Lo escuché, al vuelo, la mañana de este jueves en la radio. Rubén Aguilar, el de “lo que el Presidente quiere decir” en los oscuros y vergonzosos tiempos del foxismo, plantea en entrevista con un periódico de la frontera norte que las “guerras no se ganan; se negocian” y que, en consecuencia, lo que toca hacer al gobierno de Felipe Calderón es pactar con los capos de la droga –sin alcanzar acuerdos formales con ellos– una paz basada en el respeto a sus rutas, sus mercados, sus áreas de tráfico y cruce fronterizo y sus zonas de influencia. Faltaba más; Aguilar, ex guerrillero e integrante además de una de las más radicales corrientes del FMLN salvadoreño, nos remite a lo que su jefe Vicente Fox, en el colmo del cinismo, la desvergüenza y la cobardía, hizo durante su mandato: entregarle, sin combatir siquiera, amplias zonas del país al crimen organizado. Lo que Rubén Aguilar quiso decir; ante el poder del narco queda un solo camino: la rendición.

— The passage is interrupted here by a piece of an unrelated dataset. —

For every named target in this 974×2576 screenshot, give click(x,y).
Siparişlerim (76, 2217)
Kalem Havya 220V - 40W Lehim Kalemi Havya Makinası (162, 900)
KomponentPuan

Aunque creo que Calderón carece del consenso necesario y suficiente para encabezar la lucha contra el narco, considero que cruzarse de manos como hizo Fox y como algunos pretenden que haga su pupilo es punto menos que una nueva e irreversible traición. No me gustan tampoco –y lo he consignado en estas páginas– los excesos retóricos de Calderón cargados de un patrioterismo puramente propagandístico. Menos todavía que se disfrace de militar.
Puedo, es cierto, tener diferencias profundas con la estrategia de combate al narco de Calderón y las fuerzas de seguridad; pero de que contra esos criminales hay que pelear con decisión, en el marco de la ley y con las armas en la mano, cuándo y dónde sea necesario y sin ceder a la tentación del paramilitarismo para no volverse tan criminal como al que se combate, no me queda la menor duda.
Sé que la lucha hay que hacerla también en otros frentes más allá del policiaco-militar pues se trata, sin duda, de un problema político, social, económico, cultural y de salud pública. Entiendo que mientras el gobierno norteamericano no combata a sus cárteles y capos locales ni cierre su frontera al tráfico de armas el rió incontenible de dólares y armas hará correr la sangre a raudales; ni la complejidad de la lucha ni la responsabilidad del gobierno estadunidense son para mí, sin embargo, razones suficientes para suspender el combate.
Sé que las guerras se negocian, ésta no. Nada resulta para mí más inconcebible, más aberrante, que ver sentado en la mesa, con criminales de esa calaña, a quien, “haiga sido como haiga sido”, se hace cargo del Poder Ejecutivo. Llegó ahí a la mala, es cierto, peor sería todavía si, acobardado o cediendo a la presión de los temerosos, termina entregando el país a esos criminales. Imposible resulta pensar en un futuro como nación si eso sucede.
No tienen los narcos más norte y más propósito que el negocio y su negocio, no hay que engañarnos, es la muerte. Lenta, en el caso de quienes consumen la droga que comercian, brutal y acelerada en el caso de quienes se atraviesan en su camino. Aquellos a los que la aparente imposibilidad de vencerlos, asustados por la violencia y alegando que el consumo y el daño mayor a la salud de la población se producen en los Estados Unidos hablan ahora de suspender el combate o buscarle una salida negociada corren el riesgo de ubicarse en la misma posición; primero de permisividad y luego de franca complicidad en la que cayeron las FARC de Colombia.
El de Rubén Aguilar –y otros como él– es sólo el canto de las sirenas. El tamaño y el carácter del enemigo; el hecho de que lo sea de la vida y la salud. Sus métodos, su inconcebible violencia; el perniciosos efecto de su acción en la sociedad, hacen necesario y urgente empeñarse a fondo en su captura y sometimiento a la justicia. Ya el narco negocia todos los días con autoridades y policías a su manera; les ofrece plata o plomo. Sentarse en la mesa con ellos sería tanto como aceptar, como país, que sólo existen esos dos caminos.